I always believe that goals should be SMART-  specific, measurable, achievable, realistic, and time-bounded. I like to carry a notebook with me where I have written down my short and long term goals which I often take the time to look at, internalize, tick off and create new goals with. I find that these goals keep me inspired, excited and thirsty for life and at the same time, being able to achieve them gives me a sense of fulfillment. However, I constantly have to remind myself that some goals take longer than others to achieve which is why it is important to always count your blessings. Every single one.

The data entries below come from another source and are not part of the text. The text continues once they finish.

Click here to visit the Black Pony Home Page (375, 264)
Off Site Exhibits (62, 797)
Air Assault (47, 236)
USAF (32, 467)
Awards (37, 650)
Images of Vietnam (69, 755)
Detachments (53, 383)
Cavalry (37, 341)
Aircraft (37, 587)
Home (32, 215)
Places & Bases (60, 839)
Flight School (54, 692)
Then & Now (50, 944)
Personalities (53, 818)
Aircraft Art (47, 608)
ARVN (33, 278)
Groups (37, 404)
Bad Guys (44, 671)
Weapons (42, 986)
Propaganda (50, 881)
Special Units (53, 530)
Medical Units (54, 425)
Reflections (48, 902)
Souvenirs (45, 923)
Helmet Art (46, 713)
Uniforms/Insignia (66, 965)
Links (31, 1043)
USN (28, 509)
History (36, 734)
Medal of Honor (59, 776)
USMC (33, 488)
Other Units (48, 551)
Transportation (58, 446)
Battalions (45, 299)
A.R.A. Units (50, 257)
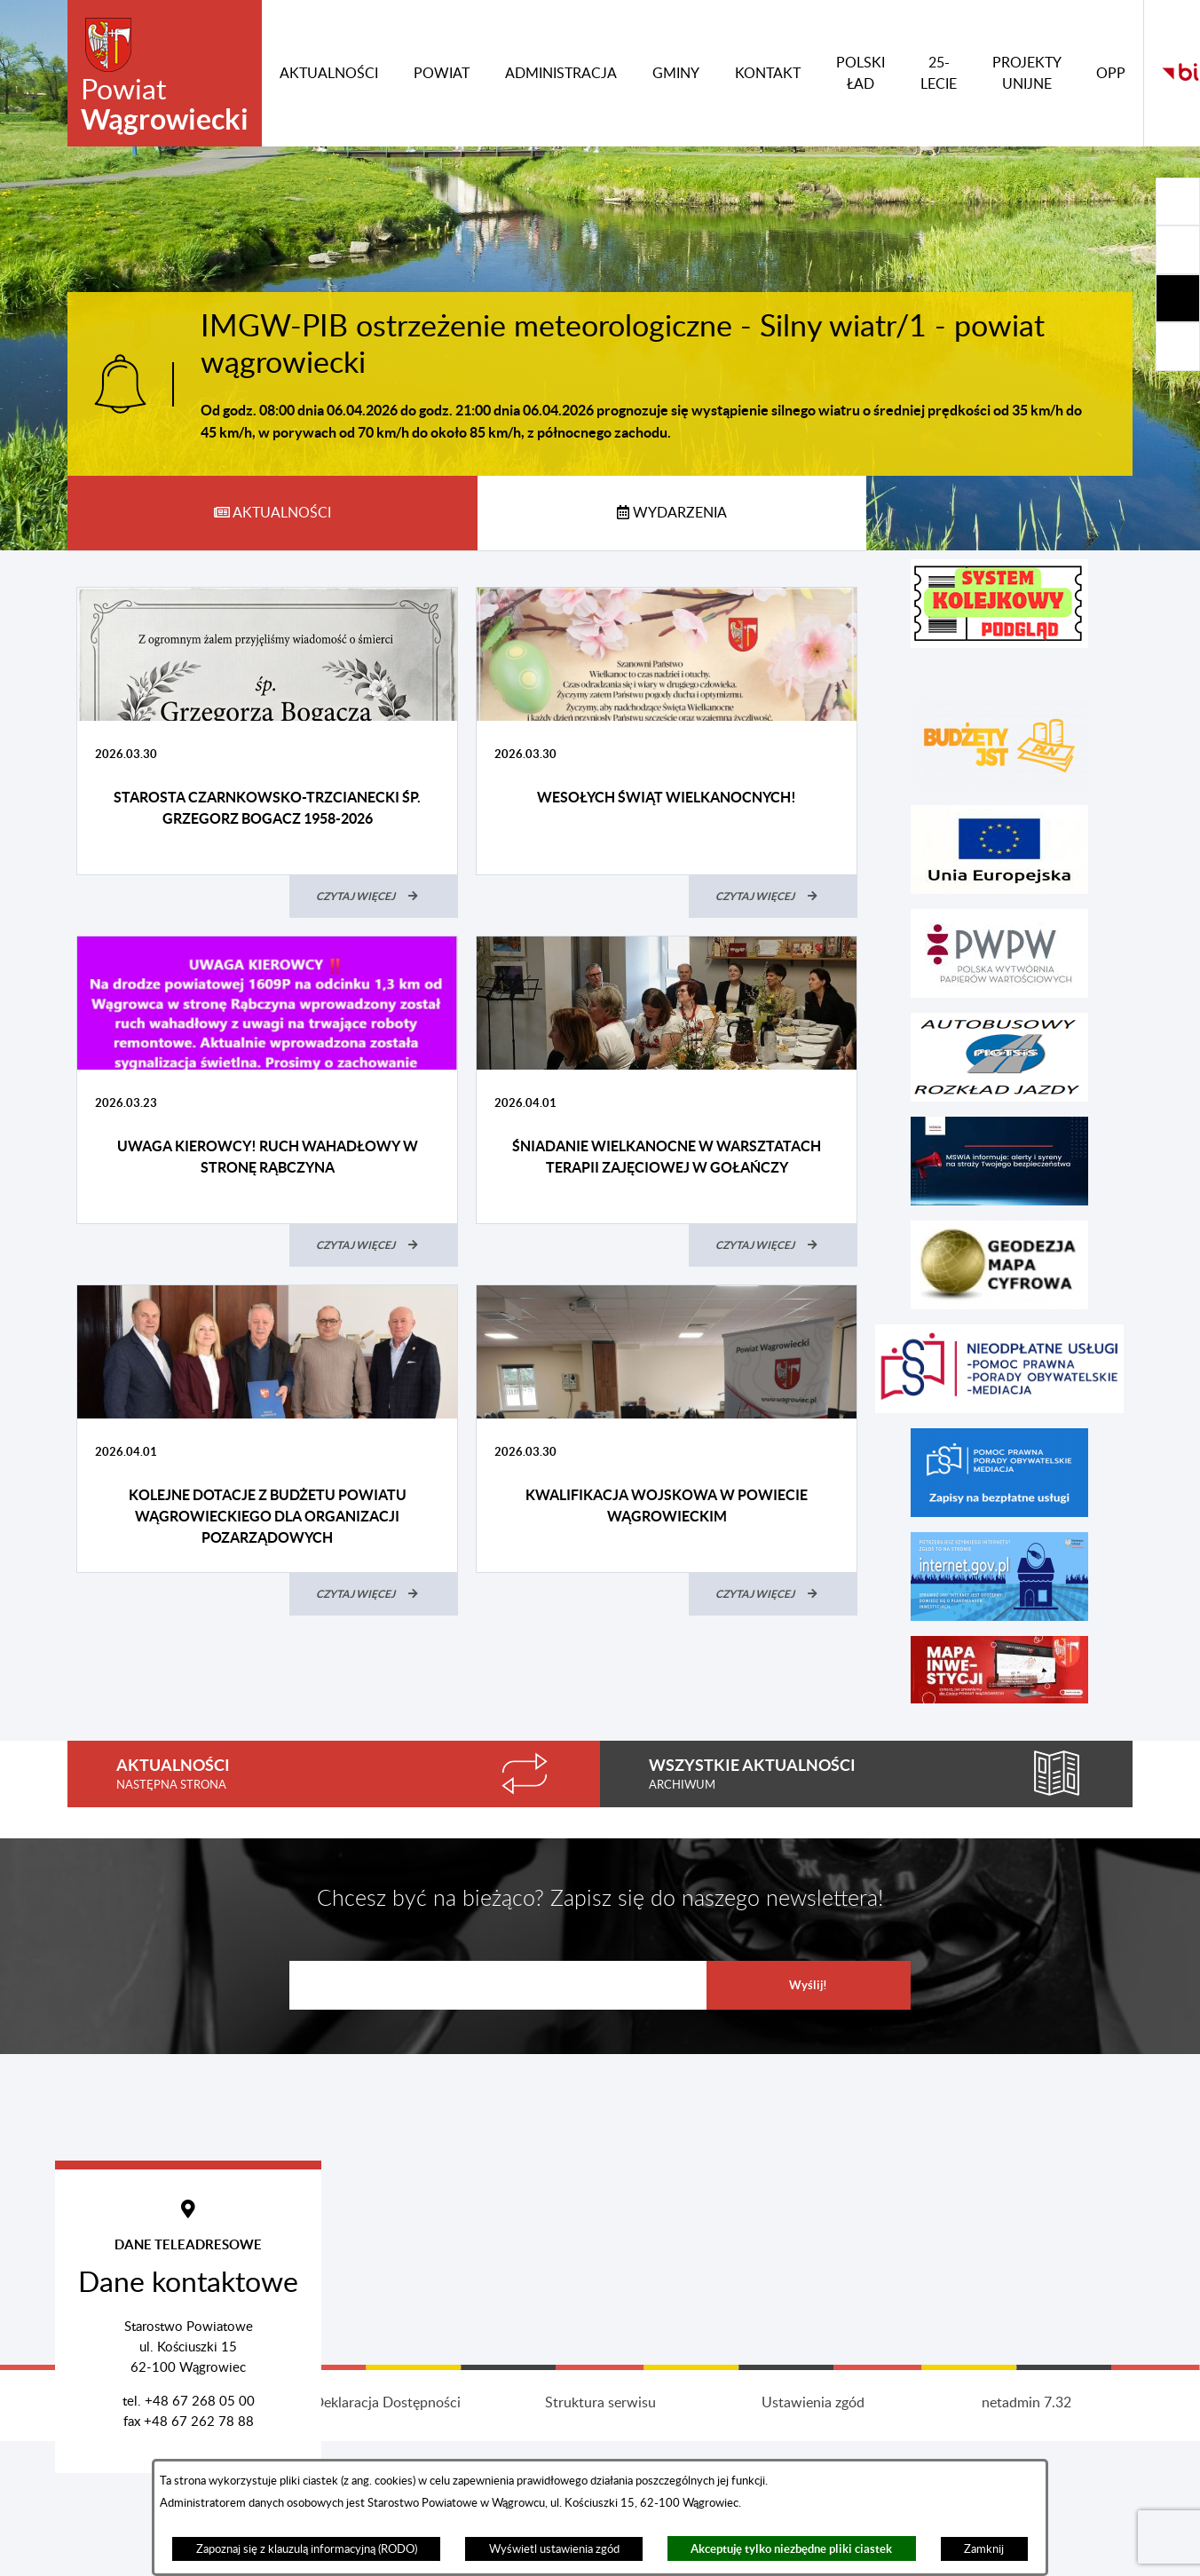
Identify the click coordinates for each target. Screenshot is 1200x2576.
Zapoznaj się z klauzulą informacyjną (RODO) (306, 2549)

Try setting daily, weekly, quarterly, yearly and life time goals but also remember that if you can’t achieve some of them, there are other mountains for you to conquer. Life has its reasons for not granting us everything we want… we’ll realize why in the right time. Hopefully.

dscf3323

2. Set a routine

Nothing great happens simply sitting down, wishing and waiting for something to happen. I find that practicing a routine is effective in jump starting my day and in conditioning my brain to get things done. Try waking up at a specific time, stretching/ reflecting/ getting ready in the morning and accomplishing your daily set goals. If you can’t get everything done in one day, don’t beat yourself up about, tomorrow will come and you’ll have another chance at it. We don’t always win.

dscf3330

3. Be contented with what you have

Contentment, I believe, is a crucial factor in staying motivated. I admit that sometimes I get impatient and anxious that I’m “not quite where I want to be at 25” but when I sit down to count my blessings, I come to realize that I am blessed beyond belief and that makes me OK. On my personal blog, I am trying to make it a practice to list down the things I am thankful for at the end of each day. I’ve only started writing it, but even just collating thoughts can be extremely helpful.

dscf3333

4. Be ready for adversities

What would life be without a little trouble, eh? Arm yourself, toughen up and face challenges like a boss- storms will pass and the water will become clear again, it’s all about how you swim with or against it.

dscf3367

5. Have a good support system

I used to think that I could do everything on my own and that if it was my own struggle, I had no right sharing it with others but it was when I was going what felt like the hardest time of my life that I realized how wrong I truly was and I regret doing it later than sooner. Friends, family and loved ones weren’t given to us just for the good times, they’re there for us even when we are at our worst and that is something that no one should take fore granted. Surround yourself with people who love you, motivate you and see the dreams and the good in your heart- they will bring out the best in you and possibly the fire you didn’t know you still had in you. Life can be pretty amazing, especially when you least expect it.

 

Whether you’re just being lazy, going through a quarter/ mid-life crisis or for whatever reason you have, do know that you’re not alone in this world. We all have those days and no one can judge you for that but your struggles can and will be conquered if you allow it to.

So keep on keeping on. You are loved!